Some thief is right now wondering why he's vomiting, suddenly losing his hair in clumps, and somehow managed to get the worst sunburn he's ever had ?during night time.
I'm pretty sure this is how you get super villains.
The calibration samples that were stolen are about as dangerous as a grocery story display of bananas.
Sorry, but no one is turning into a supervillain based on this robbery.
That really depends on how stupid this agency is. Some calibration samples are pretty dangerous.
The article doesn't make clear whether or not the material they were there to retrieve was stolen also or if it was kept with them (or sent on ahead with a different group).
Or the smoke detectors in your house. Those have a radioactive source.
Lab documents state that a month after the incident, one of the specialists charged with safeguarding the equipment in San Antonio was given a "Vision Award" by her colleagues. "Their achievements, and those of their colleagues at the laboratory, are the reasons our fellow citizens look to INL to resolve the nation's big energy and security challenges," Mark Peters, the lab director, said in an April 21, 2017, news release.
At the end of the fiscal year 2017, the Energy Department awarded the lab contractor that employed the guards assigned to pick up the nuclear material, Battelle Energy Alliance LLC, an "A" grade and described their overall performance as "excellent." It further awarded them 97 percent of their available bonuses, providing $15.5 million in profit, and in December 2017 the Department of Energy announced a five-year extension of Battelle's contract to operate Idaho National Laboratory, giving the contractor the job until at least 2024.
When government sends its people, it sends its finest.
Oh, hey, that reminds me of something.
Texas Aquarium Kills Nearly All Its Fish
Aaaaand, a few months later...
Texas Aquarium Awarded Non-Profit Business Of the Year
F'ing SF'ed the first link.
Dude.
SF. ...man, it's like, been a minute. Press F fo repeck...
And on with the show.
At least they managed to kill the parasite. I assume.
Of course! If you kill all the hosts, how is the parasite supposed to survive?
Just the weakest ones. Now the remainder are stronger and out for vengeance!
Hahaha. Thanks for that Hamster. Reminds me of my who actually works as a researcher on this kind of stuff. She was telling me about a "sister lab" that is run by incompetent people, and how they kill all of the fish and samples that are sent. It's a fucking murder lab. She was really upset recently, because her lab was told to furnish them with a large sample of an endangered species, which they went out, caught and provided--an estimated 25% of the local population. They were all dead in a week.
should have said "my sister". Don't know how that got deleted.
So, this was... something
Ooh, shiny buzzwords. And yet, if one checks the full list of requested terms, said lists includes 'judge', 'husband', 'democrat', 'republican', 'conservative', and 'liberal'.

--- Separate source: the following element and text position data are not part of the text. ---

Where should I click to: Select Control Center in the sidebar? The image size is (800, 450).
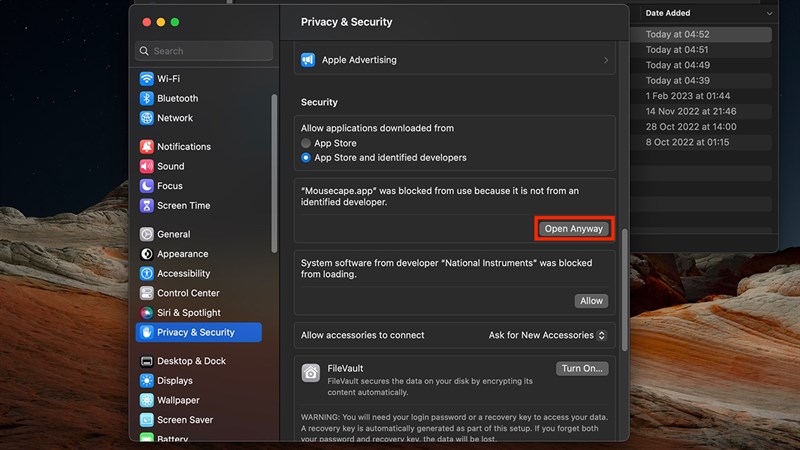coord(188,293)
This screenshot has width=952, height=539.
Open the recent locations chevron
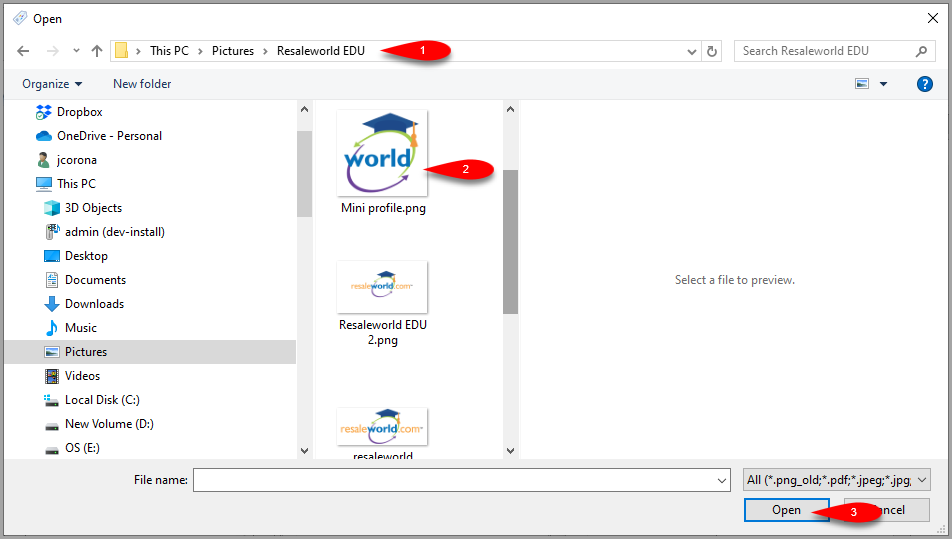pos(76,51)
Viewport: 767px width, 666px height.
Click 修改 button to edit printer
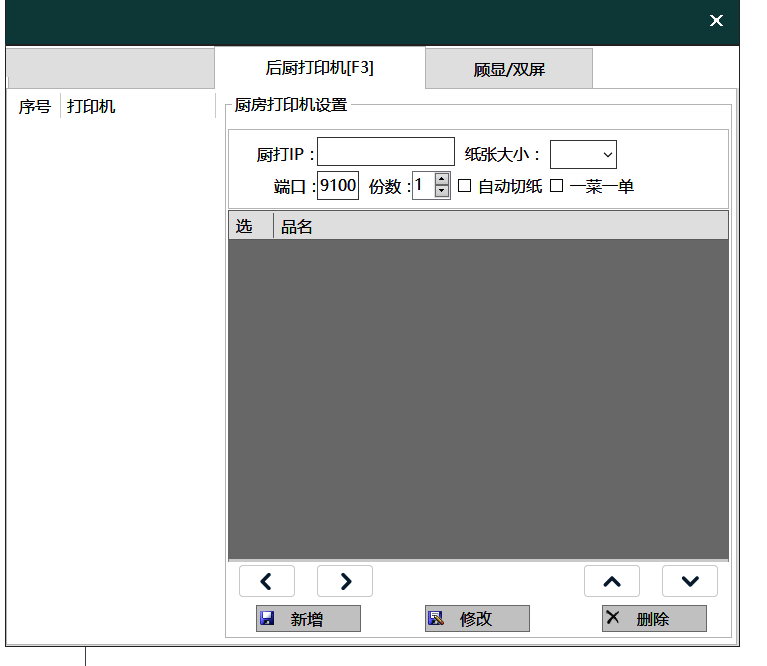click(x=477, y=619)
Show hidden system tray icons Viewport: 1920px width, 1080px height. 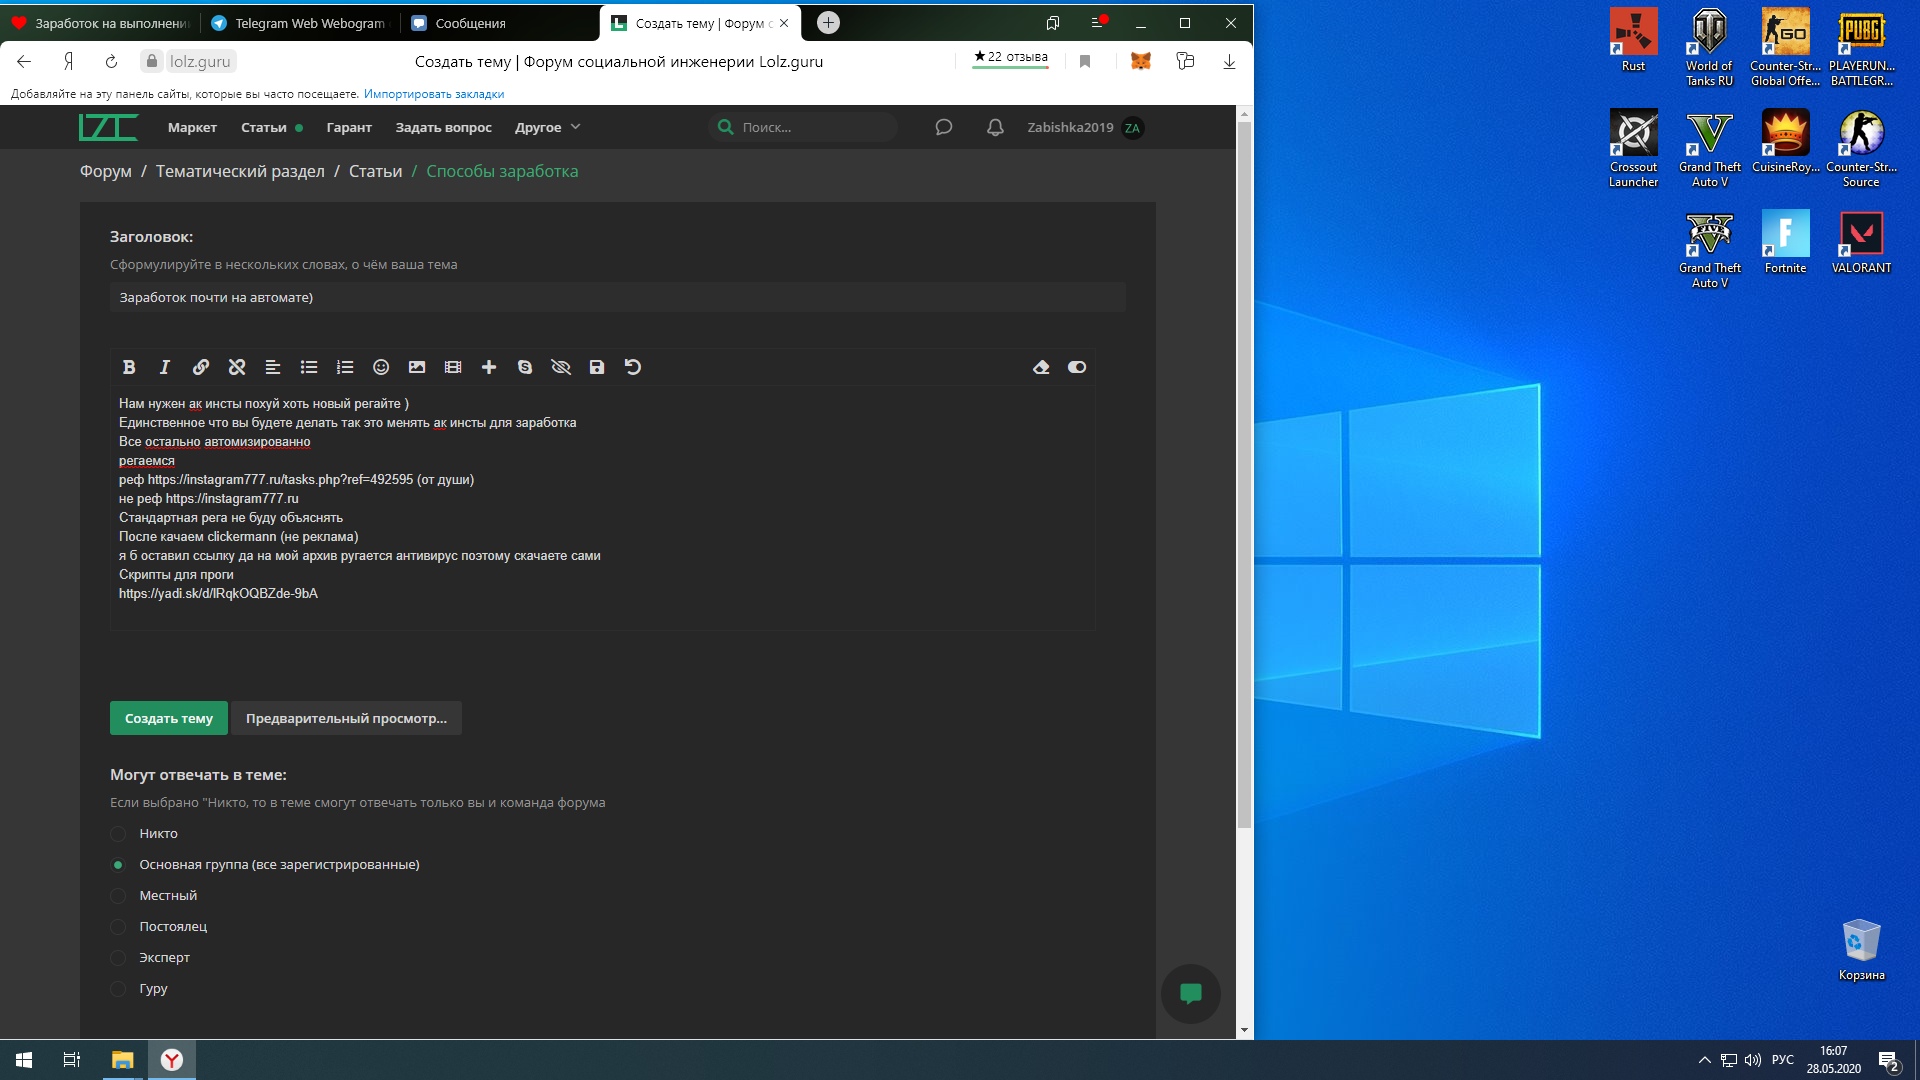[x=1704, y=1060]
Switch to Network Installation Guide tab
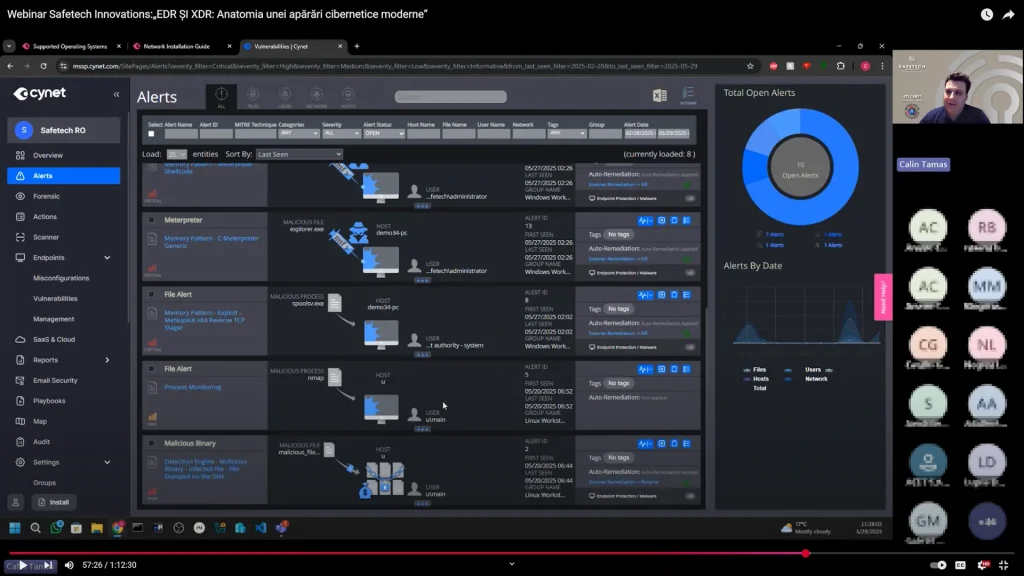1024x576 pixels. click(x=176, y=46)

Emailing some dude's wife is now public record... or some shit. I mean, like, I've emailed a lot of people in my day, but I rarely paid any mind to what their plus-ones did for a living.

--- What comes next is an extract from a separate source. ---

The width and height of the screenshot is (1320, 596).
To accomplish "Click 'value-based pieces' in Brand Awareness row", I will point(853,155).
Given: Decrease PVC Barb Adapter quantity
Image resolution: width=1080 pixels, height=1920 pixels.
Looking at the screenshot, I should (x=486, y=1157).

It's a free country, you know. Hahahaha.
That's fucked up.
The prime suspect
D'oh!
Well hell, would you want to spend the night with radioactive material in your hotel room?
Times change.
Maybe we should give all nuclear handling back to the military?
I grew up in southeastern Virginia (a state now long gone) and we always knew when the missile subs were in port, or the Air Force was moving the nukes. Marine guards.
Random thought - did they check the pawn shops in Afghanistan?
The linked article has an interesting graphic showing how much radioactive material it takes to make a bomb. What the linked article never mentions is that the amount of radioactive material that was stolen would require a microscope to see.
They were calibration samples - insanely small amounts that put out just enough radiation to confirm that your radiation detector is working properly. From a radioactivity perspective, they're about as dangerous as a grocery store display of bananas and considerably less dangerous than an old-fashioned glow-in-the-dark watch.
You would think the writers of the article would have at least checked with someone who knows something about radiation physics and detection equipment.
They talk about bombs. Too funny.
Oh good grief I hope this doesn't become another Barkon IV.